In 1782, William Blake married the young Catherine Boucher. She was a girl from a humble class whom he taught to read and write. He also started her in the art world, trained her as a recorder to make her that companion for life and also for work.

work of William Blake

Around this time, William and his brother Robert raised enough capital to open a printing press. This allowed them to support all dissident intellectuals of the time. Revolutionary philosophers, writers, and scientists such as Joseph Priestley, Richard Price, Henry Fuselli, and Mary Wollstonecraft (an early feminist and mother of Mary Shelley, author of Frankenstein).

William Blake was able to publish his own works such as Poetical Sketches, Songs of Innocence or  Visions of the Daughters of Albion. In the latter he defended aspects as advanced as the right of women to personal fulfillment. Likewise, and also at this time, he began to innovate in his engraving technique. After one of his visions, he tried the technique of etching to illustrate books of poems, thus shaping what he called an illuminated print.

At this time, between 1775 and the French of 1789, two great revolutions took place in the world: the American and the French. All these social movements also act as a source of great inspiration for William Blake. He always advocated a freedom extolled by individualism, very much in the vein of Nietzsche.

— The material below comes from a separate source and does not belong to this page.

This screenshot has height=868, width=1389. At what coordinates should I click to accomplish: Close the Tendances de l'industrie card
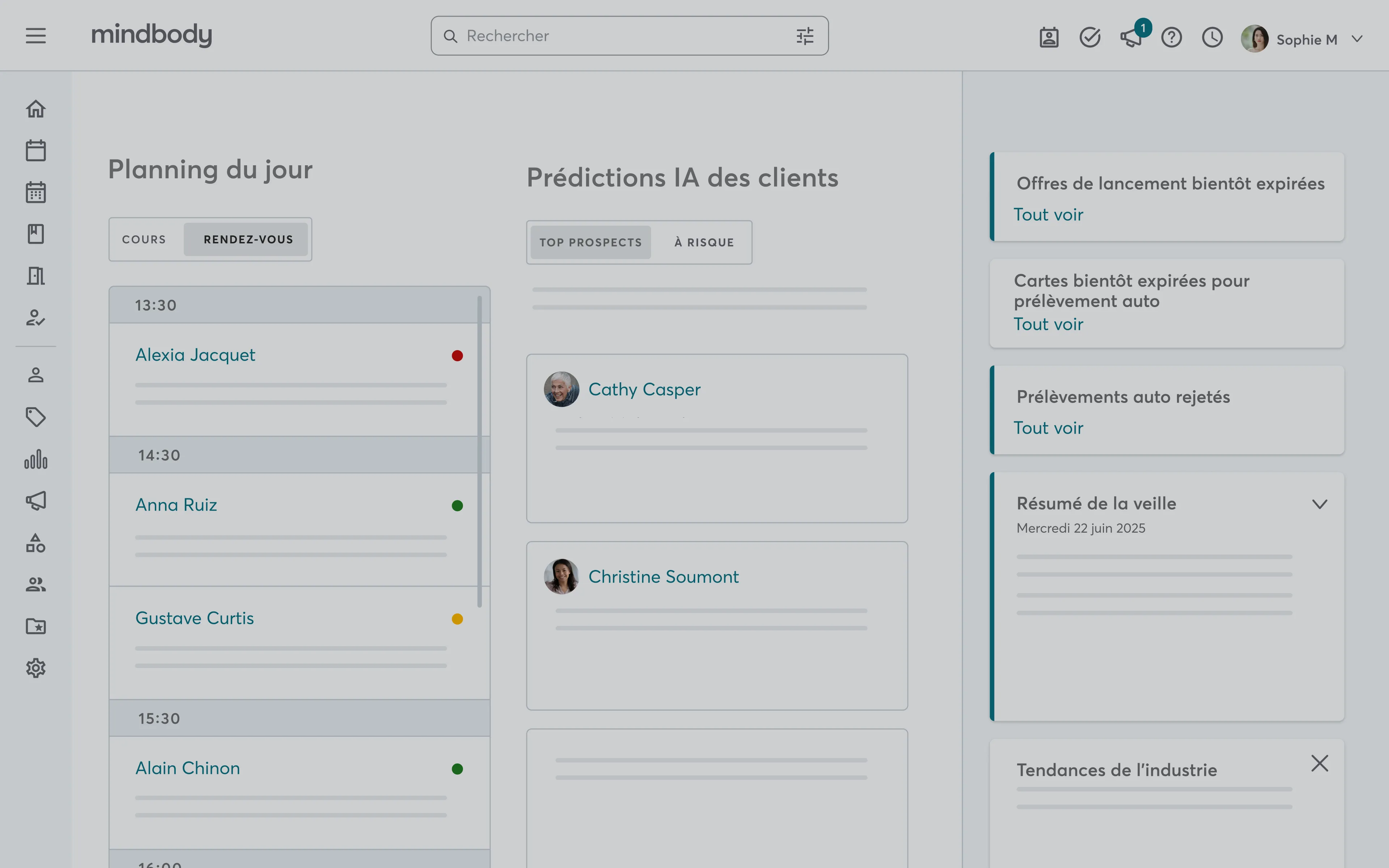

The misunderstood and criticized art of William Blake

Arrived in 1804 William Blake begins his most ambitious work: Jerusalem. A book that illustrates and writes, at the same time that he begins to exhibit many of his works, such as  Chaucer’s Pilgrims of Canterbury  and  Satan invoking his legions. Now all his works, both literary and artistic, only receive mockery, indifference or criticism that qualify him as the unfortunate lunatic of Blake the madman.

Starting in 1809, Blake was involved in his own ostracism. Disenchantment and the awareness that his work would never be recognized, made him increasingly separate a little more from his engravings, his brushes and his verses. Little by little, he was sinking into darkness and absolute poverty. He passed away at age 65 and was buried in Bunhill Fields Cemetery, London.

The legacy of an artist who chose to look inside

William Blake was not a nature painter like many of the British artists of his day were. He avoided direct observation because his inspiration came from within. Of that convulsed universe inhabited by prophetic visions. His gaze did not attend to sunrises, nor kinky trees, nor oceans nor abbeys as in the work of Caspar David Friedrich.

work of William Blake

In Blake’s poetic legacy and etchings is the darkness of the inaccessible. There is that mystical force that instantly scares, worries and seems to reveal an indecipherable message. For many critics his work had something blasphemous, others guessed in his verses and in his drawings that premonitory air that would make him a key and exceptional figure in Romanticism.